In a chilling passage, he warned: “For the White Island tours, people are given protective equipment like gas masks and helmets, but if even a small phreatic (steam-driven) explosion were to happen when a group was in the crater, the consequences could be catastrophic. Will it take a half dozen deaths at White Island to change the culture, or is that merely the cost of being adventurous? It is hard to say.”

GNS Science, a government agency, issues advice about risks at the island but has no ability to stop people visiting. That decision is left to tourism operators, which make millions of dollars from volcano tours.

Reportedly, three helicopter companies that visit White Island are not registered for “adventure activities” with the government agency WorkSafe, in violation of regulations. They include Volcanic Air, whose tour group was caught up in Monday’s eruption. A Stuff article noted: “Assessments of adventure tourism operators… looked at whether they gave customers an accurate picture of the dangers they might encounter on a trip.” WorkSafe, however, did not stop the companies from operating without registration.

The Dominion Post drew attention to research from Auckland University of Technology which criticised a “somewhat negligent attitude of [tourism] operators towards safety measures” and a “lack of followup by the governing agencies.” Among the tragic consequences were an overloaded plane crash that killed nine people in 2010 at Fox Glacier, seven people killed in a canyoning trip in 2010, and 11 dead in a hot air balloon crash in Carterton in 2012.

Sections of the media and politicians defended the tourism industry, which is NZ’s largest export earner. Former Whakatane district mayor Tony Bonne told Newstalk ZB on Tuesday that “there’s a lot of different things that humans do that are dangerous,” such as skydiving. The radio station’s right-wing host Mike Hosking declared: “I don’t think there is any blame to be had.” He called the eruption an “act of nature” which “really we have no control over.”

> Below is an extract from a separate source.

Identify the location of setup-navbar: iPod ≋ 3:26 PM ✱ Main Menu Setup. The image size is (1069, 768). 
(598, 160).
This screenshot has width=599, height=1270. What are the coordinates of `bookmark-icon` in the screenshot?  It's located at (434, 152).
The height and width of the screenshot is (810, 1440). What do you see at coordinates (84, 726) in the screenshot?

Others tried to divert attention from the Labour Party-led government’s responsibility by heaping praise on Prime Minister Jacinda Ardern. The Herald declared: “The world is yet again praising [Ardern] for her ‘classy’ response to the White Island volcano disaster.” It highlighted a photo of Ardern hugging an emergency worker and quoted a handful of Twitter comments. Newshub published an almost identical article. Academic Jenna Price wrote in Melbourne’s the Age: “Jacinda Ardern is a natural at showing her government cares.”

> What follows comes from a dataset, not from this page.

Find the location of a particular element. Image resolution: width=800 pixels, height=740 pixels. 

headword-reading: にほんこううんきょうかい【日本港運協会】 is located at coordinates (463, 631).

Every day, however, it becomes more obvious that numerous warnings of a potential catastrophe at White Island, and of blatant safety violations, were either ignored or downplayed by businesses and government regulators. There are striking parallels with the Pike River mine explosion in 2010, where 29 men died. Multiple warnings were made that the mine was a death trap due to multiple safety breaches, but government regulators, trade unions and politicians took no action to prevent a disaster.

Successive National Party and Labour Party governments, businesses and the union bureaucracy all promised to improve workplace safety to prevent any repeat of Pike River. The Labour Department, severely discredited over its failures at the mine, was rebranded as WorkSafe. The White Island tragedy, however, demonstrates that a thoroughly deregulated environment continues to exist, organised in the interests of profit and placing lives at risk.